The White-faced Heron is mostly light blue-grey in colour, with a characteristic white face. They are the most commonly seen herons in Australia. They feed on a wide variety of prey, including fish, insects and amphibians.

Identification

The White-faced Heron is mostly light blue-grey in colour, with a characteristic white face. In flight, the dark flight feathers of the wing contrast with the paler grey plumage, making this bird easily identifiable when viewed from below. It has a long, slim neck and a pointed grey-black bill. The legs are long and dull yellow in colour. Sexes are similar. When breeding, the birds have long feathers (nuptial plumes) on the head, neck and back. The White-faced Heron has a slow bouncing flight. Young White-faced Herons are similar in appearance to the non-breeding adults (no nuptial plumes), but are duller, with little or no white on the face.
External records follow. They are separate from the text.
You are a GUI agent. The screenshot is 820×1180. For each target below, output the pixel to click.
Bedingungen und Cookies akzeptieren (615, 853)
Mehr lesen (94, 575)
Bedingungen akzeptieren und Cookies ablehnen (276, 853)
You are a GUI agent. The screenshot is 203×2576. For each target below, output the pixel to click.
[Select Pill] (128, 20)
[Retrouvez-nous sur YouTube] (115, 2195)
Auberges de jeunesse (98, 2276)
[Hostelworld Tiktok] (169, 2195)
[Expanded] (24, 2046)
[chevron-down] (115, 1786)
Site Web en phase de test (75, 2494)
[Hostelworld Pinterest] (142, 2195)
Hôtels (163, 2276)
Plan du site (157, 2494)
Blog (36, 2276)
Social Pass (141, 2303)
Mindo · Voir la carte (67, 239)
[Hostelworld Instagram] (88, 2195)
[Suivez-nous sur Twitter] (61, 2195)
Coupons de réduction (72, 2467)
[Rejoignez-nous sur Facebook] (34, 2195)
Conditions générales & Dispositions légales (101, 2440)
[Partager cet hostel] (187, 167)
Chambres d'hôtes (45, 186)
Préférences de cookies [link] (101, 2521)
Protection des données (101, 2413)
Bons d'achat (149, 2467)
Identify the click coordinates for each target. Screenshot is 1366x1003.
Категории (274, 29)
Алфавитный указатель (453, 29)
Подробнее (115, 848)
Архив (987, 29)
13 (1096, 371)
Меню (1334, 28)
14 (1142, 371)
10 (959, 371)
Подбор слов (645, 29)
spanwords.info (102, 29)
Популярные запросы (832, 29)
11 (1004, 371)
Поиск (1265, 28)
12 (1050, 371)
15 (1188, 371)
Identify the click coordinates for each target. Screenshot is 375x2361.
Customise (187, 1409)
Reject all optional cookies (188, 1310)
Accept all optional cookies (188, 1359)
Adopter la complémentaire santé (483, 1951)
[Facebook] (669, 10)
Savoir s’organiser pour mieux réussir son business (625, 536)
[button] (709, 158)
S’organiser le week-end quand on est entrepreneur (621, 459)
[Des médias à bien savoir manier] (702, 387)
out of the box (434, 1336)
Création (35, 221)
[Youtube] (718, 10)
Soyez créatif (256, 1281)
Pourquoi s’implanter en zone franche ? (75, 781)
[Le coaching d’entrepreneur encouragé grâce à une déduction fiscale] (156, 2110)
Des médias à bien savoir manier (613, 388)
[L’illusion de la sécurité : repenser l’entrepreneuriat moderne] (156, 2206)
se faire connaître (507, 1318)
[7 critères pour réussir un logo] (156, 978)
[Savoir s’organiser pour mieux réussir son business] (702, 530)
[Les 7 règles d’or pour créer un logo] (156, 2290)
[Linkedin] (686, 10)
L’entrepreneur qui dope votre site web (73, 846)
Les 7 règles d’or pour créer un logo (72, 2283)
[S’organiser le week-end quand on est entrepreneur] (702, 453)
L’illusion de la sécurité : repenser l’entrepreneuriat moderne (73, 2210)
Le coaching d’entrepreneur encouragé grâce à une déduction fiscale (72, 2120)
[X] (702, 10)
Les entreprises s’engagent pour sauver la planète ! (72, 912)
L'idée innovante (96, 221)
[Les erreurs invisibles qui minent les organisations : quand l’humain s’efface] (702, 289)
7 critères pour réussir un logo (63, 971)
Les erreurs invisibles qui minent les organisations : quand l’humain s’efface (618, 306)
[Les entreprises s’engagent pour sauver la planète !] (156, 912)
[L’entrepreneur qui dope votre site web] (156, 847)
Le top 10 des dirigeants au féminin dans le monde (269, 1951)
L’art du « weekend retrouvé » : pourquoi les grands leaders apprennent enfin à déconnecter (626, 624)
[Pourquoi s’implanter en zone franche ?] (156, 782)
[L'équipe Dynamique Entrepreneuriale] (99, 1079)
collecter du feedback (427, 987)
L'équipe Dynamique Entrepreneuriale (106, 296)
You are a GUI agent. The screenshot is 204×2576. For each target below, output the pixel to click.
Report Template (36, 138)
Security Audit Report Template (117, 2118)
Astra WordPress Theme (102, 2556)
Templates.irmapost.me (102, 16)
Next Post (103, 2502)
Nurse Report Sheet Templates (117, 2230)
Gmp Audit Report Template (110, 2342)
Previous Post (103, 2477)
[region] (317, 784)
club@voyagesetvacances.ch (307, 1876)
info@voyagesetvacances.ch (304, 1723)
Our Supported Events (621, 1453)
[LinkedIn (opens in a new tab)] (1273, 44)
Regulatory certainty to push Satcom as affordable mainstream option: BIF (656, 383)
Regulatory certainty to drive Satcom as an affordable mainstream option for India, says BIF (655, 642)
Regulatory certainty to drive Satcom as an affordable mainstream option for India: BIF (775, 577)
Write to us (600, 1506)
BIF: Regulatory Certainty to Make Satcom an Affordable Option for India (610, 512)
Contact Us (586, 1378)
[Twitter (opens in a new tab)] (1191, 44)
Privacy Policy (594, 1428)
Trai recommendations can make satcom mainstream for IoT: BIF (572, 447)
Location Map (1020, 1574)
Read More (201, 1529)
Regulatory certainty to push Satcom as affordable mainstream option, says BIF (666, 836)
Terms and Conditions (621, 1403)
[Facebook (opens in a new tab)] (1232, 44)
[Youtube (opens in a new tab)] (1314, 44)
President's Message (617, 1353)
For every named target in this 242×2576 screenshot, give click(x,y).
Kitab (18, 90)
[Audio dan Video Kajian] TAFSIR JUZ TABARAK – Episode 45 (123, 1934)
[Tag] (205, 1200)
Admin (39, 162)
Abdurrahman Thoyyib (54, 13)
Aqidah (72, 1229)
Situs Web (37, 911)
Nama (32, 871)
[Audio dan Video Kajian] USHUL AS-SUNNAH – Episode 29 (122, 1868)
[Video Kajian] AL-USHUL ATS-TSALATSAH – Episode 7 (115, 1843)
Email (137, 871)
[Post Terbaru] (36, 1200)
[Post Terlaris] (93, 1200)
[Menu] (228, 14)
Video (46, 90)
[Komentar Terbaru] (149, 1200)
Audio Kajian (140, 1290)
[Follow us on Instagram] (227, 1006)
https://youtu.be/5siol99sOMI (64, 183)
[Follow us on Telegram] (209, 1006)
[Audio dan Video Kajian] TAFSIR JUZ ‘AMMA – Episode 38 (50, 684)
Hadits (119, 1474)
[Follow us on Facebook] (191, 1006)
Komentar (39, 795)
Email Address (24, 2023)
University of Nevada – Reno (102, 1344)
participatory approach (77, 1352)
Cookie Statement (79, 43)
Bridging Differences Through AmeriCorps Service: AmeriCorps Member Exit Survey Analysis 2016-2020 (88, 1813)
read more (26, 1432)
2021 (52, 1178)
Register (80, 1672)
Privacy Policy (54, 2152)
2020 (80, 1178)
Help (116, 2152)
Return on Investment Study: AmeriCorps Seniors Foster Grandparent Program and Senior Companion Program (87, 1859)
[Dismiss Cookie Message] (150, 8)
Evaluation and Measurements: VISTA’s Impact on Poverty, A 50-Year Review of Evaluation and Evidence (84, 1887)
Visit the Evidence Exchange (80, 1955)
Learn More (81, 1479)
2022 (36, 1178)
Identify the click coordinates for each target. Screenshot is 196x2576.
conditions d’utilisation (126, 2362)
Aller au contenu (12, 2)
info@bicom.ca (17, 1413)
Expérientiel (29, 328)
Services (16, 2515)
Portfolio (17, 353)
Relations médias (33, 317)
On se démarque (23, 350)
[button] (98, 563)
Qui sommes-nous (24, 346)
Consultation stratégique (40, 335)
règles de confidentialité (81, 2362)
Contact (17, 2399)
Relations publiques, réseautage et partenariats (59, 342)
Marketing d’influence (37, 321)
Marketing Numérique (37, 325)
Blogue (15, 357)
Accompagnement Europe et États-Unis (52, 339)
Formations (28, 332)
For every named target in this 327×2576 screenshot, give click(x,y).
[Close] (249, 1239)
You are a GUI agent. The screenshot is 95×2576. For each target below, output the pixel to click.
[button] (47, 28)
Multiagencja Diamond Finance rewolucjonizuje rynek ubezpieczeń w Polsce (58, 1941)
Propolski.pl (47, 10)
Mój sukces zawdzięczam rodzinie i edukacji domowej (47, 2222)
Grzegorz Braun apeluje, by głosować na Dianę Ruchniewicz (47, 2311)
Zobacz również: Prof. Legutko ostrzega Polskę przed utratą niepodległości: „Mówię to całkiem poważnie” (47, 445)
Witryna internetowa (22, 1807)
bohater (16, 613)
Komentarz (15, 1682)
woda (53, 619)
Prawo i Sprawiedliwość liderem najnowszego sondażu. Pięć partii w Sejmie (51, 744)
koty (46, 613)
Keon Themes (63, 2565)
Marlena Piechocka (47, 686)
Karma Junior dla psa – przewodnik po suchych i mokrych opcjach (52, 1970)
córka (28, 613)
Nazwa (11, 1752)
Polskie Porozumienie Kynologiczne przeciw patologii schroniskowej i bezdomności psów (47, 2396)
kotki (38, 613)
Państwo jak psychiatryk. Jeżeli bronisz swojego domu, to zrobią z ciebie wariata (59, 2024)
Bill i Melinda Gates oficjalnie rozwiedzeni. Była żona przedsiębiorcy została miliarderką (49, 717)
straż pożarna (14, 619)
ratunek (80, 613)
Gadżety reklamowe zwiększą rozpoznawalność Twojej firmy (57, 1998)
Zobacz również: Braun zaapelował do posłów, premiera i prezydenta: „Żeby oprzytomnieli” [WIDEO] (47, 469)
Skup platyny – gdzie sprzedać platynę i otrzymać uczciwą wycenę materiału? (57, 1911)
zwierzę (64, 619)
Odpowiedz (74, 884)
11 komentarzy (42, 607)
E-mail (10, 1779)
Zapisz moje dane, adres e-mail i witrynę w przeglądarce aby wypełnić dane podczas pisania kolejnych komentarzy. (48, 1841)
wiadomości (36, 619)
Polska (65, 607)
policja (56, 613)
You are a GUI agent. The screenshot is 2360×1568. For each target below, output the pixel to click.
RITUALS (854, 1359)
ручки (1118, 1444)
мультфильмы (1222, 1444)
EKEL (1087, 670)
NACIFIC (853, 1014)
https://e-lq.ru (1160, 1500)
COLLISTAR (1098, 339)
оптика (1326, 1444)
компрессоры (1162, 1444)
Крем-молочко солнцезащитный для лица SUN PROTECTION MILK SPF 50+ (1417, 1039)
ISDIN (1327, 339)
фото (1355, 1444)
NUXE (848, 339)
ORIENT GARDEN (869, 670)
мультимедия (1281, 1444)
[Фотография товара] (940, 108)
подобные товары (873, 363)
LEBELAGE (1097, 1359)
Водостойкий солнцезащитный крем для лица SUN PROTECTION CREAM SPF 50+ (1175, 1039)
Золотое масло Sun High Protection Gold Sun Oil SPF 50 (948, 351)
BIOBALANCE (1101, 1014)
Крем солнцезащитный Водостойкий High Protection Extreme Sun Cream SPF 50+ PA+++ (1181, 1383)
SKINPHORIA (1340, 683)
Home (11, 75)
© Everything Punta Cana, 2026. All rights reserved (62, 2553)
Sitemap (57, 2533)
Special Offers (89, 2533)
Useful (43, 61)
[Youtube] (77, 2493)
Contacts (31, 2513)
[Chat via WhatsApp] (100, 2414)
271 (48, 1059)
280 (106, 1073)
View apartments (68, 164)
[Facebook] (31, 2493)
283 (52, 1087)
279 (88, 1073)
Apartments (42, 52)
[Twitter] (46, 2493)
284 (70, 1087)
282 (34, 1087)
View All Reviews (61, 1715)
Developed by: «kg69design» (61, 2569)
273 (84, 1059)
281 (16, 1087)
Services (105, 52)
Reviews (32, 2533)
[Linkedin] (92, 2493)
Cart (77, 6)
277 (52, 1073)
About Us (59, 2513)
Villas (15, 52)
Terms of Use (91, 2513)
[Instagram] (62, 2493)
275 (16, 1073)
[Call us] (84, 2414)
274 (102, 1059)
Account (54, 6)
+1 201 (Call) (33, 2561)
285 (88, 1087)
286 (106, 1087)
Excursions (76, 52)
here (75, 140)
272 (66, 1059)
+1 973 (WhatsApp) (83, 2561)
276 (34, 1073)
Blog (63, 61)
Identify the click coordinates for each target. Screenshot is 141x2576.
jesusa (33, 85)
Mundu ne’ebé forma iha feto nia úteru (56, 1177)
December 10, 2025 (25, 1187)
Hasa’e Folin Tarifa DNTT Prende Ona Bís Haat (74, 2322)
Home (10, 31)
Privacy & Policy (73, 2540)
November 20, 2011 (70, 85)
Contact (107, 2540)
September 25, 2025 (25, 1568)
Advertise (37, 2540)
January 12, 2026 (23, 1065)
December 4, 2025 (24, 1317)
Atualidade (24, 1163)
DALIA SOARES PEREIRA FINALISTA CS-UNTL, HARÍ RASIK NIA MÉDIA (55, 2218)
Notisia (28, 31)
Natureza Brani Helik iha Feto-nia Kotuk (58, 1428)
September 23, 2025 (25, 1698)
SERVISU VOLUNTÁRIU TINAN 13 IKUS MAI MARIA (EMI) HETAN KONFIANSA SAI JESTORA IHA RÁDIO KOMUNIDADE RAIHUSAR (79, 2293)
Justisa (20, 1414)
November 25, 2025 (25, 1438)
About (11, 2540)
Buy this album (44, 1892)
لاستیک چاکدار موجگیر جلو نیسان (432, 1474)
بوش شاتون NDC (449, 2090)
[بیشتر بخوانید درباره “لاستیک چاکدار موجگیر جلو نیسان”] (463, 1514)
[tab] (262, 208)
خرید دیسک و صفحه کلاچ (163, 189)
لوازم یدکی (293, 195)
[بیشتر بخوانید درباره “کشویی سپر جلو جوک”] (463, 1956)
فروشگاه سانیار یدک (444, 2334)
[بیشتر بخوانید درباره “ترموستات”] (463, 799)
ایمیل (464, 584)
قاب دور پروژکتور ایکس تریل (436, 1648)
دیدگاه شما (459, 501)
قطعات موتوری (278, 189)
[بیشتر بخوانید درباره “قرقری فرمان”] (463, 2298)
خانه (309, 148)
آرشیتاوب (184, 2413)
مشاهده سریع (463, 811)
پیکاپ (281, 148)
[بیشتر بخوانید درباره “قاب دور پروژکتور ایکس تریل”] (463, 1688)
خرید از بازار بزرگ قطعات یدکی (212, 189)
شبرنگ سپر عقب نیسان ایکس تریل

They often have a reddish colour on the underparts.

Habitat

White-faced Herons can be found anywhere where there is water, from tidal mudflats and coastal reefs to moist grasslands and gardens.

Distribution

White-faced Herons are the most commonly seen herons in Australia. They are found throughout the mainland and Tasmania, and most coastal islands. They also occur in Indonesia, New Guinea, New Caledonia and New Zealand.



Feeding and diet

The White-faced Heron feeds on a wide variety of prey, including fish, insects and amphibians. Food is obtained in a variety of ways, such as walking and disturbing prey, searching among damp crevices or simply standing in the water and watching for movement.

Breeding behaviours

White-faced Herons may breed outside the breeding season in response to rainfall. Both sexes share the building of the nest, incubation of the eggs and care of the young. The nest is an untidy structure of sticks, placed in a tree. Normally only one brood of young is raised in a year.

  • Breeding Season: October to December.